Ses premières huiles ont pour thème des sujets empruntés à la Bible ou à la mythologie comme le montrent les quatre huiles présentées ici.
Elles sont exceptionnelles tant par leur provenance que par leur rareté et leurs tailles.
Leur provenance, d’abord, est importante, car elles sont restées dans la "famille" depuis leur création, famille à la manière de Cocteau, famille "de cœur" comme le dit joliment Carole Weisweiller, la fille de Francine, grande amie de Cocteau. L’écrivain avait adopté Edouard Dermit à la fin des années 50 et en avait fait son légataire universel. Au décès de Cocteau, sans qu’il y ait une vente de succession, tout ce que l’artiste possédait est revenu à Dermit puis à ses deux enfants Stéphane et Jean. Et ce sont maintenant les deux enfants de Stéphane qui proposent ces neuf œuvres aux enchères.

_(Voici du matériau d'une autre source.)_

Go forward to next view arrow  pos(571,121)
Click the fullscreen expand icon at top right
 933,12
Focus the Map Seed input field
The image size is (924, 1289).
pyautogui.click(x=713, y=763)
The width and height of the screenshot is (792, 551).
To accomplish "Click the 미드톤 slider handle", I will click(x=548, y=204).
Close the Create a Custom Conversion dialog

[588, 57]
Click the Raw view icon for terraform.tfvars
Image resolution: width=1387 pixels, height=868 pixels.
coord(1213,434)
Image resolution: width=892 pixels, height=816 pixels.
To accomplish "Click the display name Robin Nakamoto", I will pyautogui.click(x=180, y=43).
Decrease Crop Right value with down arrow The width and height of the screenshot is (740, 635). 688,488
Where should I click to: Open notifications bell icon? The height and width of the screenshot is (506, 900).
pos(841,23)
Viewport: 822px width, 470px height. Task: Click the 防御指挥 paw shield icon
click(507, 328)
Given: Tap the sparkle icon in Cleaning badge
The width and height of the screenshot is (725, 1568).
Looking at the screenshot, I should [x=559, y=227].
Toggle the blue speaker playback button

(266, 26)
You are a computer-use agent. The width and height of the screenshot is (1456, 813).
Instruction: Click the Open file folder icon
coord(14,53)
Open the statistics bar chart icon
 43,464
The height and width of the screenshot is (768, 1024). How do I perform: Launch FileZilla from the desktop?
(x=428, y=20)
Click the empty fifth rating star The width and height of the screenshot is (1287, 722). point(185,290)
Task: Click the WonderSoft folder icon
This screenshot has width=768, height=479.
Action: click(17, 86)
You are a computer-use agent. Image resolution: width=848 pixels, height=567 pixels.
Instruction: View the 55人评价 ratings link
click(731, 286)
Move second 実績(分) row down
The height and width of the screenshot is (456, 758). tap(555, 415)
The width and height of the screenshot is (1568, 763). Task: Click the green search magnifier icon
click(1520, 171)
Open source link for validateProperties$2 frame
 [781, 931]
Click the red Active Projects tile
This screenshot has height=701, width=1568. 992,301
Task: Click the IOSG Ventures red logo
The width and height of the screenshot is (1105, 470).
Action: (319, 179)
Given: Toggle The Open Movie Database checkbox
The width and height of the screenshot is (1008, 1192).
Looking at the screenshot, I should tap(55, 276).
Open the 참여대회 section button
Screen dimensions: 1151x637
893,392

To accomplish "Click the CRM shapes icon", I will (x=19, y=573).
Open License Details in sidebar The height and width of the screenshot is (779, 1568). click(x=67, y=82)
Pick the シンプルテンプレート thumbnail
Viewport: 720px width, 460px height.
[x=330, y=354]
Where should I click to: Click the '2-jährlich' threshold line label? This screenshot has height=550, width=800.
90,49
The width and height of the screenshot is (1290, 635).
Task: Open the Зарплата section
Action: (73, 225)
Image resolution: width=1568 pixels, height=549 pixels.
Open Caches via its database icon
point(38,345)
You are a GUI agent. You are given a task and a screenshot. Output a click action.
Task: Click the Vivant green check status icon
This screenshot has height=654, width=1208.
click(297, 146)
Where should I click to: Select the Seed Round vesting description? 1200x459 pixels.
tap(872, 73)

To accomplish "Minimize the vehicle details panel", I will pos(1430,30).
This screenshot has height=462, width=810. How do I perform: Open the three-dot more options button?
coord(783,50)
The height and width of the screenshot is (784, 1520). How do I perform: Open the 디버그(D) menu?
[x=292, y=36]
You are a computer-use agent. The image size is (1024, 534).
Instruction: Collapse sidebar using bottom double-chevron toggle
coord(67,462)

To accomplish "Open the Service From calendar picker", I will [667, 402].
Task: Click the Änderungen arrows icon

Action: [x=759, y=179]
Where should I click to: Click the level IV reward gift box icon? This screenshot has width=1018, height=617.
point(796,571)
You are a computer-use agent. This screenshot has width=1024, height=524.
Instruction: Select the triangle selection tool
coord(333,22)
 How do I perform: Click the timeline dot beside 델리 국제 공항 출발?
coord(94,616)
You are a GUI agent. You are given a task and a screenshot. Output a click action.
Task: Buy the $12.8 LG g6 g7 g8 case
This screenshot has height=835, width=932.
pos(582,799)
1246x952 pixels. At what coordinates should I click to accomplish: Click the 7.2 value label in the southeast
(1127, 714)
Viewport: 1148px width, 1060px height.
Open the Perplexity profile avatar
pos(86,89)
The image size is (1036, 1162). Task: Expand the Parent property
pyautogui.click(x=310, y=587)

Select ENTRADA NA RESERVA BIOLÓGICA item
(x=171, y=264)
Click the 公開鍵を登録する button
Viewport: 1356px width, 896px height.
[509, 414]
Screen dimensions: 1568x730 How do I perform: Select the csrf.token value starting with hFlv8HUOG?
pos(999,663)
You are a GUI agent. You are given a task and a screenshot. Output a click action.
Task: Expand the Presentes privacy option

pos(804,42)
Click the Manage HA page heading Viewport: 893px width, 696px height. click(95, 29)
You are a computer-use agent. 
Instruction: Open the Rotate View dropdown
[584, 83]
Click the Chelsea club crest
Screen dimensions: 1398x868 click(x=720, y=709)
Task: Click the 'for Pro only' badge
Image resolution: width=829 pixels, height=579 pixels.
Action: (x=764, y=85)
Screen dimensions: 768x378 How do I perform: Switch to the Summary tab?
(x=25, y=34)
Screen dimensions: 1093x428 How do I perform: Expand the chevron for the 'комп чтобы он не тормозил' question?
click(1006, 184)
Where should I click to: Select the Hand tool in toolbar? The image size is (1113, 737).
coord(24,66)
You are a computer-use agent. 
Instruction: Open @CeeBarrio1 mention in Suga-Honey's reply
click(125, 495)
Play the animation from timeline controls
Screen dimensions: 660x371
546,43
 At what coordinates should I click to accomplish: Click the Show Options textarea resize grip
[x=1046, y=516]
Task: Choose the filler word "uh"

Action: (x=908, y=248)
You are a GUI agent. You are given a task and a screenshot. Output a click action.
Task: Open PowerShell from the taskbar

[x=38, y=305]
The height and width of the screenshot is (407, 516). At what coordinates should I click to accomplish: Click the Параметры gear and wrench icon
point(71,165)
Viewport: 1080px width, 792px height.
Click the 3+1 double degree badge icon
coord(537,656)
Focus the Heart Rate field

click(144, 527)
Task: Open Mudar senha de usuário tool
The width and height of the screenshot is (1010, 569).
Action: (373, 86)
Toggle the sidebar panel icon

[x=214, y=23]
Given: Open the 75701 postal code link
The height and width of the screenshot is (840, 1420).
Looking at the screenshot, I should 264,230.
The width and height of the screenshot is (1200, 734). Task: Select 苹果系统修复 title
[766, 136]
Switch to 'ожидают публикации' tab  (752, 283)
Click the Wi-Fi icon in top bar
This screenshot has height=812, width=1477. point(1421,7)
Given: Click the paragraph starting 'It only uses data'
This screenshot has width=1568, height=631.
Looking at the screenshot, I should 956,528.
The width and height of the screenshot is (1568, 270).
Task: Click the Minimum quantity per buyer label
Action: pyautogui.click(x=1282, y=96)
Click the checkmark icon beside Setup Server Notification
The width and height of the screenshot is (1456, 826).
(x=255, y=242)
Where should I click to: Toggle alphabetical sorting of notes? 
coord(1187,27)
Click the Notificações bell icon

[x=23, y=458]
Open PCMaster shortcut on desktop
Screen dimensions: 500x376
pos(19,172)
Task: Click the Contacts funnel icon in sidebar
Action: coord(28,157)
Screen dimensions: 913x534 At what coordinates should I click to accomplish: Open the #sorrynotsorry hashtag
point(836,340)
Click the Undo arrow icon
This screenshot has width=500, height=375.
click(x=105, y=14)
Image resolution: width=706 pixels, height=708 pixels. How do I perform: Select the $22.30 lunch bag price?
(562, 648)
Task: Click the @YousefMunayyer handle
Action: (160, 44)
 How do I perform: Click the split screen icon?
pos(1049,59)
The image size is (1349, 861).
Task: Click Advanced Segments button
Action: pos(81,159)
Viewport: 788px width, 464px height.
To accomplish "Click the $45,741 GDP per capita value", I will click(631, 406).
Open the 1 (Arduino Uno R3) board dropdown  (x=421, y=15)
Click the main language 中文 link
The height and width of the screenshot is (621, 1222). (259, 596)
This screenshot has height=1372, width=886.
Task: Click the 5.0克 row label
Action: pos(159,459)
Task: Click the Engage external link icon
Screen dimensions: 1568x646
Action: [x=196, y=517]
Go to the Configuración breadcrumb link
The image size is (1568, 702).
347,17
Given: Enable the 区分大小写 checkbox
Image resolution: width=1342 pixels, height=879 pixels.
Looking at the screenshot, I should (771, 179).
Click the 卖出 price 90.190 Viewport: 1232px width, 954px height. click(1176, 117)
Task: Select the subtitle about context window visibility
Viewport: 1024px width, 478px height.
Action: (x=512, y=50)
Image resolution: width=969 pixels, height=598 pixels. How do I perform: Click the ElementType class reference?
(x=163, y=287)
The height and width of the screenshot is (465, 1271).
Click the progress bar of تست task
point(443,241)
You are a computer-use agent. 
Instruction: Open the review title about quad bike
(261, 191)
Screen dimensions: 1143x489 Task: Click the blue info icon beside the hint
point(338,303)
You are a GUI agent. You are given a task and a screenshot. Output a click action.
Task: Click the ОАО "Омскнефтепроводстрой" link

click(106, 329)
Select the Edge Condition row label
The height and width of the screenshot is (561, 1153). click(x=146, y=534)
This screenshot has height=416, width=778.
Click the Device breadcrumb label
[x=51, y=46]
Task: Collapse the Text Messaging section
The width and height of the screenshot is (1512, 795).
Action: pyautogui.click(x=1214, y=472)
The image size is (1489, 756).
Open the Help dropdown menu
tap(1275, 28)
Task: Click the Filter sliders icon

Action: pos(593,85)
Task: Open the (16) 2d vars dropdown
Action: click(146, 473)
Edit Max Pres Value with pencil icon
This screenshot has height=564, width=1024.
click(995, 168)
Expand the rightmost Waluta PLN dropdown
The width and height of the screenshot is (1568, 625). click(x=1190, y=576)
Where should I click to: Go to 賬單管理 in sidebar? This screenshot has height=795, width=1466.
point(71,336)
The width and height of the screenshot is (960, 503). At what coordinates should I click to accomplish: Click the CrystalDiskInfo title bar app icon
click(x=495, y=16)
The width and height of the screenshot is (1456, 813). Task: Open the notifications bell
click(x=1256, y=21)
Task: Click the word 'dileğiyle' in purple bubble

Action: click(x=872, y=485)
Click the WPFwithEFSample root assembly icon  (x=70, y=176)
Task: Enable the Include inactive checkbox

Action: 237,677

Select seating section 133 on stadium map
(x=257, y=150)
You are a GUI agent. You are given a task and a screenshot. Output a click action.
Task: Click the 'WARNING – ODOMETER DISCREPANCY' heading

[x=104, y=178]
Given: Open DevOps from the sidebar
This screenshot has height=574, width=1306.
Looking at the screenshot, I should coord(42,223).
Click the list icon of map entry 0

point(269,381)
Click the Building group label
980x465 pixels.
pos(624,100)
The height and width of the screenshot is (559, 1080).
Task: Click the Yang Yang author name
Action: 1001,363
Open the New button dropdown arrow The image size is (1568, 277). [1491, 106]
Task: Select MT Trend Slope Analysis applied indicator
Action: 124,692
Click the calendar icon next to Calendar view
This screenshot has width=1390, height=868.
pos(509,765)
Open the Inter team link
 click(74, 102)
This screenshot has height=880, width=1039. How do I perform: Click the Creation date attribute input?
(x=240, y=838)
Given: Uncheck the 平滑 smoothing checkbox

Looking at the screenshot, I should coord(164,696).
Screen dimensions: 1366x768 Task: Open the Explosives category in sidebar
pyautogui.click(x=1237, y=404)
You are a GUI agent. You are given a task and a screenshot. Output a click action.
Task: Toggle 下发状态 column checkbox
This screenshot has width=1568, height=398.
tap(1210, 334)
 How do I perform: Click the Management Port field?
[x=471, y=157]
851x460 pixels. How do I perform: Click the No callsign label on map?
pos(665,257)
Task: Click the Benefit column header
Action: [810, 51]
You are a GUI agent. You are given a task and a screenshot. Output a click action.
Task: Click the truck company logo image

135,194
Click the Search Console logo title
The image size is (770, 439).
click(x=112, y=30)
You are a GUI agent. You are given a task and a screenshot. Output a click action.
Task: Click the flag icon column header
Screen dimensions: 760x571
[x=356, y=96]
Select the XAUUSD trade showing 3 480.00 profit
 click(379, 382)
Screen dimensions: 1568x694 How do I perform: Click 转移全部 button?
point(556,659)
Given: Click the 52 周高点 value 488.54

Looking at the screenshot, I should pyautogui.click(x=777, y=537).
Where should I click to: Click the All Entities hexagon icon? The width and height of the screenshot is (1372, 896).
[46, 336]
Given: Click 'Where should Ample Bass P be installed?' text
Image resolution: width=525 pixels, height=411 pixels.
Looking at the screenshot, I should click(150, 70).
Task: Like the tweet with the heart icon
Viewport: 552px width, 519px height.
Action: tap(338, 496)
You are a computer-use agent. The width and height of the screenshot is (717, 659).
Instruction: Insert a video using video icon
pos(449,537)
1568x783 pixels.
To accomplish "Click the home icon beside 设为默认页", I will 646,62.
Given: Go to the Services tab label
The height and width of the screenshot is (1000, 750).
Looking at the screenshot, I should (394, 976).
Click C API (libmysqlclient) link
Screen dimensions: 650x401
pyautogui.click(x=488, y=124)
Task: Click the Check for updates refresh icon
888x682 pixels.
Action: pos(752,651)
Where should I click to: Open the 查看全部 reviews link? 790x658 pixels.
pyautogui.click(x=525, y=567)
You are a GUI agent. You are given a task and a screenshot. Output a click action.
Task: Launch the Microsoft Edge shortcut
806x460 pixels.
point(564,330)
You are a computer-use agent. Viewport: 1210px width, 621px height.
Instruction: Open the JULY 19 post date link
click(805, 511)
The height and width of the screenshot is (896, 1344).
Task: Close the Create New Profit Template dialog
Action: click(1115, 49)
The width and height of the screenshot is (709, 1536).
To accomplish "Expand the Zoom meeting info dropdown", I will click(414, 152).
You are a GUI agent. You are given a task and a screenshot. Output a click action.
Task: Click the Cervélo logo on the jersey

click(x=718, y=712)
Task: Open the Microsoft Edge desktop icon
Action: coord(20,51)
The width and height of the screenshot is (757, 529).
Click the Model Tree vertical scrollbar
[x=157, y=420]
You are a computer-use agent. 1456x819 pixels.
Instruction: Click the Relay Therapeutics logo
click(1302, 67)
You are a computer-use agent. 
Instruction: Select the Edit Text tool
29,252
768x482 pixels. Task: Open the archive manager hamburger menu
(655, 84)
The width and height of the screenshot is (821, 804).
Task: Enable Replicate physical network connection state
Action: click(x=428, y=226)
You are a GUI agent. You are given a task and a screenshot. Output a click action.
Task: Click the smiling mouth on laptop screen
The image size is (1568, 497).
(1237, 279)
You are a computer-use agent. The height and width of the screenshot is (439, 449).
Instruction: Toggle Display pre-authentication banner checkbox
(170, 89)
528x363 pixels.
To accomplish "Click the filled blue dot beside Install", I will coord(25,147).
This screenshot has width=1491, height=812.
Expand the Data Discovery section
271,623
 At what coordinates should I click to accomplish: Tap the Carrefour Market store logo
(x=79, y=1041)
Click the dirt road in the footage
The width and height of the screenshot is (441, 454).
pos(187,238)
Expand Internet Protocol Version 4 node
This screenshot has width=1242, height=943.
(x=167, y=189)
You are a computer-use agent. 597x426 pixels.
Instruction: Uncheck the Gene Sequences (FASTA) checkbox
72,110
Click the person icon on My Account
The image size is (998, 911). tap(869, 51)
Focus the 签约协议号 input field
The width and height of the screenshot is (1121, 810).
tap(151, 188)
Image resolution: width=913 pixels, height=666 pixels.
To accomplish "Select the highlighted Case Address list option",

La rareté de ces œuvres est également à souligner. Il est difficile d’évaluer le nombre d’huiles sur toile peintes par Cocteau, mais il semble juste de dire quelques dizaines. Carole Weisweiller nous dit que Cocteau a commencé à peindre à l’huile en 1951 quand Francine Weisweiller, sa mère, a décidé de transformer la serre de sa maison Santo Sospir de Saint Jean Cap Ferrat en un atelier pour l’artiste. À ce moment Weisweiller, Dermit et Cocteau se sont mis à peindre, souvent ensemble. Cocteau a continué de façon intermittente jusqu’à sa mort en 1963. Nous avons vu quelques toiles dans la vente de la succession Jean Marais, il y en a au musée Cocteau de Menton et il en reste quelques-unes chez quelques collectionneurs que l’on compte sur les doigts des deux mains. Le centre Pompidou possède une huile sur carton "Sommeil hollywoodien", 1953.
Enfin, la taille des œuvres est exceptionnelle, particulièrement celle des quatre huiles sur toile. Cocteau avait toujours besoin de dessiner, il dessinait comme il respirait, sur tout ce qu’il avait sous la main. Et il y a des centaines de dessins. Mais pour peindre sur toile, et en grand format, il fallait un atelier, des supports, des tubes de peintures, des outils... toutes choses qu’il n’avait pas dans le minuscule appartement de la rue Montpensier à Paris, ni même dans la petite maison de Milly-la-Forêt. On peut certainement dire que Cocteau aimait ces neuf œuvres, il les a gardées à Milly, rarement montrées. Quant à Edouard Dermit il les a très peu prêtées, seulement à quelques musées choisis, jamais vendues.
Je pense sincèrement que nous avons, avec cette vente chez Sotheby’s, une opportunité qui ne se reproduira sans doute pas, de pouvoir choisir entre neuf œuvres significatives du talent de Jean Cocteau.
Patrick Martin
Expert de l’œuvre graphique de Jean Cocteau Comité Cocteau. Paris.